Tighter curbs on foreign acquisitions introduced last year, along with plans to abolish tax breaks for overseas firms, have fanned concern that Beijing is turning cool towards foreign direct investment (FDI), which exceeded $1 billion a week since China joined the World Trade Organization (WTO) in 2001.
Fu Ziying, an assistant minister of commerce, told a forum that Beijing would continue to welcome FDI, but he urged foreign businessmen in his audience to invest in China’s poorer Western provinces and to help upgrade state firms.
High-technology investment would go down well, as would environment-friendly projects. But Bejing would frown on polluting factories, Fu said.
“Investing in China is investing in hope and the future, and we hope more multinationals will come into China; by investing in China, you will certainly harvest a fortune,” Fu said.
Zheng Xinli, an economist with the ruling Communist Party’s policy research office, said China and foreign firms had realized “win-win” results in the three decades since China opened its market to the outside world.

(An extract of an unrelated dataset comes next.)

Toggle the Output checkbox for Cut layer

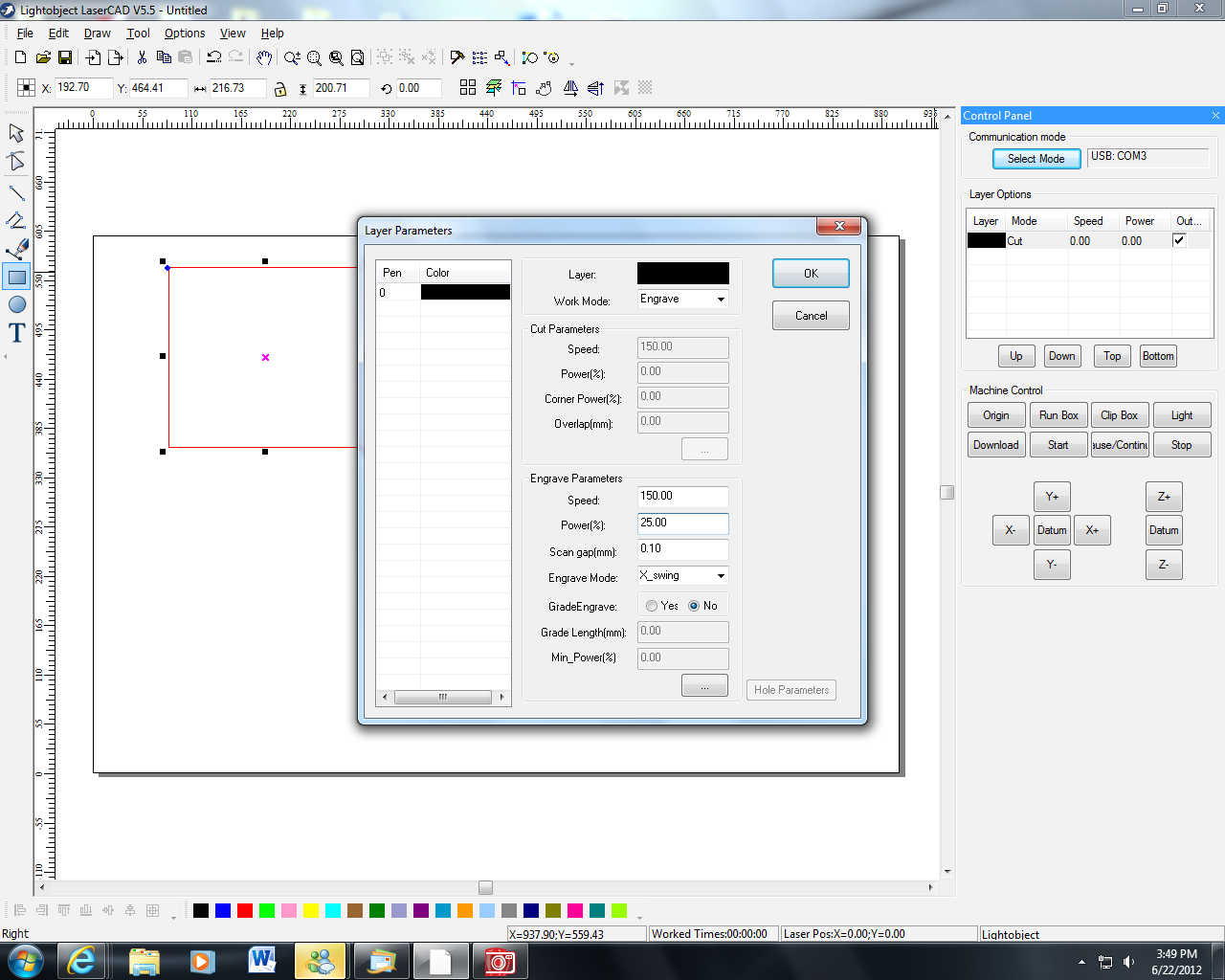coord(1179,240)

China’s drive to clean up its environment and upgrade its economy would create more, not fewer, profitable opportunities for foreign investors, Zheng added.
Excluding investment in the financial sector, FDI last year rose 4.5% to $63.02 billion as foreign firms sought to take advantage of a deep pool of cheap labour and a domestic market of more than 1.3 billion people.
The Commerce Ministry boasts that China has drawn more FDI than any other developing economy for the past 16 years.
But something of a backlash has developed in the past year as some Chinese researchers argue that competition from foreign firms was jeopardising domestic industries.
Although gross FDI inflows keep rising, China has become more selective: US buyout firm Carlyle Group is still awaiting approval to buy into Xugong, China’s biggest machinery maker; a bid by Germany’s Schaeffler Group to take over Luoyang Bearing, a firm deemed strategically important, is on hold.
Wang Zhile, a researcher with the Ministry of Commerce’s think-tank, conceded that Chinese media coverage of FDI was getting more negative, but he said the government’s commitment to opening up the economy had not changed.
Foreign investment is under attack from another quarter, however. In a complaint filed on Friday with the WTO, the United States demanded sweeping changes to Chinese tax policies that it says favours foreign-funded exporters and discourages imports.
Wang said Beijing was already adjusting policies on income tax, export tax rebates, land supply, processing trade and labour. While the tweaks might have impact on foreign firms in China, he said the basic thrust of welcoming FDI had not changed.
“The government is trying to attract foreign investment through the appeal of the market instead of preferential policies,” said Wang.